Replacing the engines is the “best possible precautionary measure” to avoid further mishaps, IndiGo spokesman Ajay Jasra said.

More Fuel-Efficient

It’s impossible to overestimate the importance of the A320 for Airbus. It put the European planemaker on the map three decades ago, allowing the company to go from a speck in Boeing Co.’s rear-view mirror to powerful equal in what has become a de-facto duopoly in the global civil-aircraft market. Airbus churns out more than 50 of the aircraft each month, and the promise of the neo with its more fuel-efficient engines turned the model into the fastest seller in commercial aviation history, forcing Boeing to respond with a refreshed 737.

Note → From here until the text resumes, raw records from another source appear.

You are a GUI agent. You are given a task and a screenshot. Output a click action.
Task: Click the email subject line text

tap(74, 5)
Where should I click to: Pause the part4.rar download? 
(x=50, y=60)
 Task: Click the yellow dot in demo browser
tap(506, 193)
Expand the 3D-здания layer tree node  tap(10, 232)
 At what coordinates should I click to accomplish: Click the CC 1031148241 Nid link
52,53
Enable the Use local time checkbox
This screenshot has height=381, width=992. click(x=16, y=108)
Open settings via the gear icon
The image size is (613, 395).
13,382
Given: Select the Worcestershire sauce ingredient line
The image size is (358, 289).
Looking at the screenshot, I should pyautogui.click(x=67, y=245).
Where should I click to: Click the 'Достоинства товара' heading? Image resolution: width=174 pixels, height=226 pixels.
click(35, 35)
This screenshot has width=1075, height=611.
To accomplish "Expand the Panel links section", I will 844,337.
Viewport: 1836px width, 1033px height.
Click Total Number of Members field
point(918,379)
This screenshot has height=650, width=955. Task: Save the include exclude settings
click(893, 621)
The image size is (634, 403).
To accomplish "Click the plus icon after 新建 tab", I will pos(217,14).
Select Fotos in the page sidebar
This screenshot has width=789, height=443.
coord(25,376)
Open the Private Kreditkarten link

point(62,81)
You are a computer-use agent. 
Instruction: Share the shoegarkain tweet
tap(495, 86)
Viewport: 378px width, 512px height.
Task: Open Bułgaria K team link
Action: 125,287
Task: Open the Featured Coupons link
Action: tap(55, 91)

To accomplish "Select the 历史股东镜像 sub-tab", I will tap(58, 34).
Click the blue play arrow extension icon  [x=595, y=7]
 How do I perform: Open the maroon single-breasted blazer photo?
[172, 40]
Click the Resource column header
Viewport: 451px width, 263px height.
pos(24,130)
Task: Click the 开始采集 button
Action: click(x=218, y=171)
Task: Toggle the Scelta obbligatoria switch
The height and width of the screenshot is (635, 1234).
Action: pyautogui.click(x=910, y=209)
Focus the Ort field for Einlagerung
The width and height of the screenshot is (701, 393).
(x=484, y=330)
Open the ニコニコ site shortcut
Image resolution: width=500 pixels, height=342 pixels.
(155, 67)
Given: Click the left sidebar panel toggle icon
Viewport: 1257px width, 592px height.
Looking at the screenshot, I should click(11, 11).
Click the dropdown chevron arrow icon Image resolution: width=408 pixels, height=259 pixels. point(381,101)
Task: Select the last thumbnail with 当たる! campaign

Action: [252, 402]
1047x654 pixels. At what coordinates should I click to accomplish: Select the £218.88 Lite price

Airbus has traditionally offered two engine options on the A320, and the company maintained that approach on the neo. Customers can choose between the Pratt & Whitney model and a type built by the CFM joint venture between General Electric Co. and France’s Safran SA. For Pratt, the introduction of the two-year-old neo was a chance to solidify its position in the lucrative market for single-aisle planes, which form the backbone of most global airline fleets.

Pratt, a unit of United Technologies Corp., invested $10 billion to develop the geared turbofan, now its most important product. The company has been trying to move past earlier snags, including a cooling problem that marred its commercial introduction in early 2016, and subsequent durability issues and delivery delays. Pratt said Friday that the problem was isolated to “a limited subpopulation” of the engines, and had to do with a “knife edge” compressor seal.

Compensation Costs

If the latest problem leads to penalty payments to IndiGo and other customers, it wouldn’t be the first time Pratt was on the hook financially. Greg Hayes, chief executive officer of United Technologies, said last April that Pratt incurred costs to retrofit the engines to address durability issues, and related to “helping the airlines through some of this.” He didn’t specify the exact amount, but he said “it’s not material.”

The early glitches at Pratt led many customers to wait on the sidelines: The competing CFM engine outsold the GTF on the A320neo by a 10-to-1 margin in early 2017. Pratt won several key orders late in the year as the earlier issues subsided, and executives at Airbus and United Technologies said the manufacturer seemed to be moving on from a difficult chapter.

While Pratt works on a fix, IndiGo said it will take delivery of older, less-efficient A320ceos to fuel its growth. Pratt is also working closely with IndiGo to provide replacement engines, having replaced 69 of them in the past 18 months.

IndiGo said Saturday that it canceled some flights after the European Aviation Safety Agency warned of a new issue with the engines and said it was investigating. The regulator said Friday that operators with planes using two affected engines must stop flying them within three flight cycles. Aircraft with one affected engine are restricted from certain extended-range flights.

“Airbus and Pratt are working in close cooperation and will be swiftly communicating on the way forward to regain normal operations and resume aircraft deliveries,” spokesman Jasra said.